*Extrait fourni*
_ _ _ _ _ _ _
Sur le lac d'Annecy, les roselières se font de plus en plus rares. Alors qu'elles représentaient une centaine d'hectares en 1900, on en compte à peine dix aujourd'hui, sachant que le lac représente une superficie de 2 700 ha. Un diagnostic environnemental réalisé en 2007 a montré que seuls 3 % d'entre elles étaient suffisamment en bon état pour permettre une régénérescence. En cause, les aménagements réalisés autour du lac (pontons, murets), la stabilisation de son niveau, ou encore l'action érosive des vagues et des bois morts. « Les roselières ont pourtant un impact positif en termes d'épuration et de biodiversité », explique Pierre Bruyère, président du syndicat mixte du lac d'Annecy (Sila).
Un plan de restauration ambitieux a été lancé. Il est piloté par le Sila via une nouvelle structure de gouvernance, la Commission lac et prospective, qui vise à réunir tous les acteurs concernés (usagers, élus et scientifiques). Car le plan consiste à la fois à réimplanter des roselières, à faire évoluer la réglementation pour mieux protéger ces zones mais aussi à réfléchir à la gestion du niveau de l'eau. Pour la première étape, le Sila s'est appuyé sur la Compagnie nationale du Rhône ( CNR) qui avait déjà travaillé sur le sujet. Plus surprenant, il s'est aussi adressé au lycée agricole de Poisy-Chavanod. Près de 250 élèves travaillent depuis 2008 à la production et la multiplication des trois espèces constituant les roselières : le roseau, le nénuphar et le scirpe en vue de leur réimplantation. « Nous avons réalisé un travail que les pépinières classiques ne font pas – notamment pour le scirpe qui est très fragile – en utilisant les bassins d'élevage de poissons du lycée », explique Sébastien Tavan, enseignant et responsable du projet au lycée agricole de Poisy-Chavanod. Pour protéger les roselières de l'érosion mécanique des vagues, des palissades constituées de pieux jointifs ont été installées à des profondeurs et des distances variées, la meilleure disposition étant ainsi évaluée. « Nous avons choisi de diviser l'opération en deux phases. La première, dont le coût est d'un million d'euros, sera suivie d'une étude d'une durée de trois à quatre ans pour valider l'intérêt des techniques mises en œuvre. C'est seulement ensuite qu'une seconde phase d'implantation d'un coût de 1,8 million d'euros sera lancée », explique Pierre Bruyère. Le financement de l'action est assuré à 50 % par l'agence de l'eau Rhône, Méditerranée et Corse, à 30 % par le conseil général de Haute-Savoie et à 20 % par le Sila.
Pour garantir la pérennité du projet, le Sila lance cette année une seconde étude socio-économique et technique sur la gestion du niveau du lac, stabilisé depuis les années soixante grâce à des vannes situées sur son exutoire. « Pourtant, le marnage est essentiel au développement des roselières. Nous avons donc lancé sept commissions thématiques pour évaluer l'impact de son retour possible sur les usagers », détaille Pierre Bruyère. Une réflexion qui permettra aussi d'anticiper les effets du changement climatique déjà visibles sur le niveau du lac.
_ _ _ _ _ _ _
*Les données*
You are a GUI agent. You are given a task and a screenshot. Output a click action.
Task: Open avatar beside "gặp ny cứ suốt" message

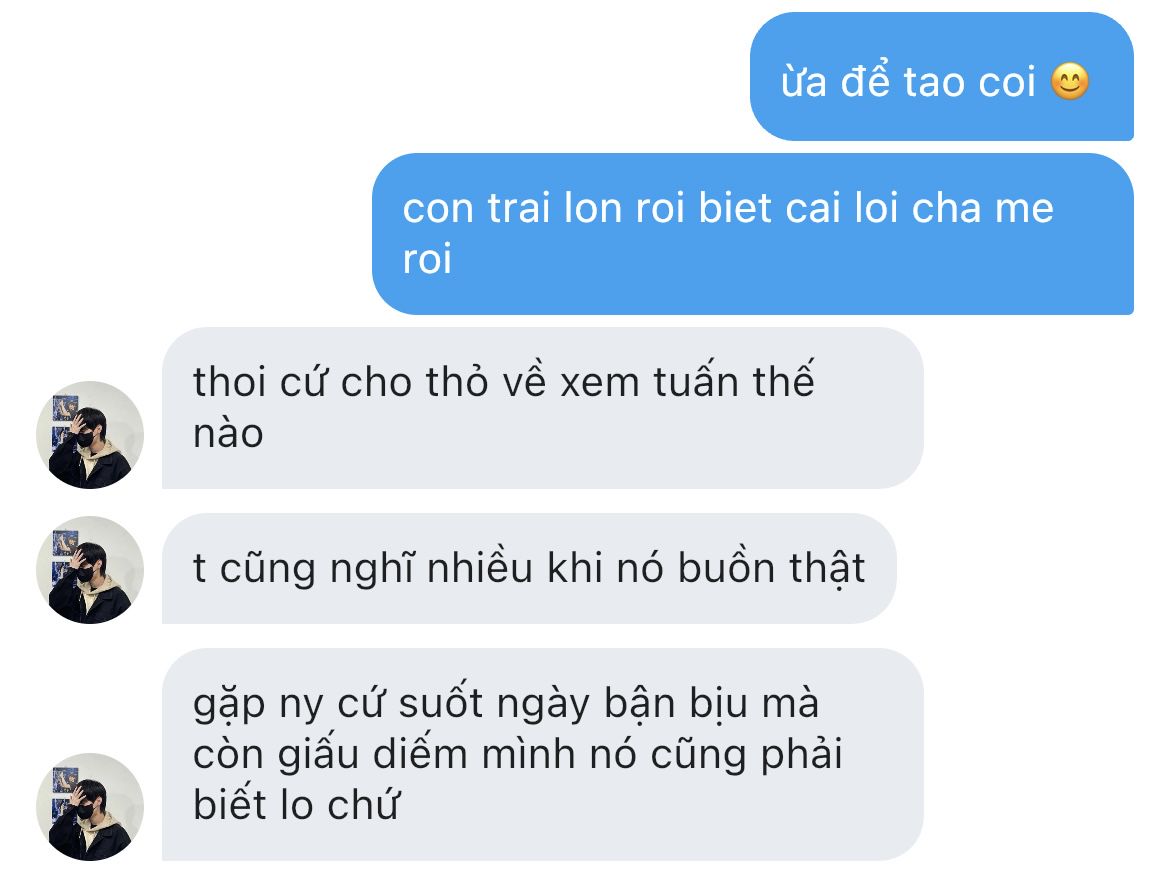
_ _ _ _ _ _ _
*Objectif de l'exercice*
Traduisez en anglais cette phrase du texte sur les roselières du lac d'Annecy : « Le financement de l'action est assuré à 50 % par l'agence de l'eau Rhône, Méditerranée et Corse, à 30 % par le conseil général de Haute-Savoie et à 20 % par le Sila. »

*Zone de réponse*
The action is funded 50% by the Rhône, Mediterranean and Corsica water agency, 30% by the Haute-Savoie general council and 20% by the Sila.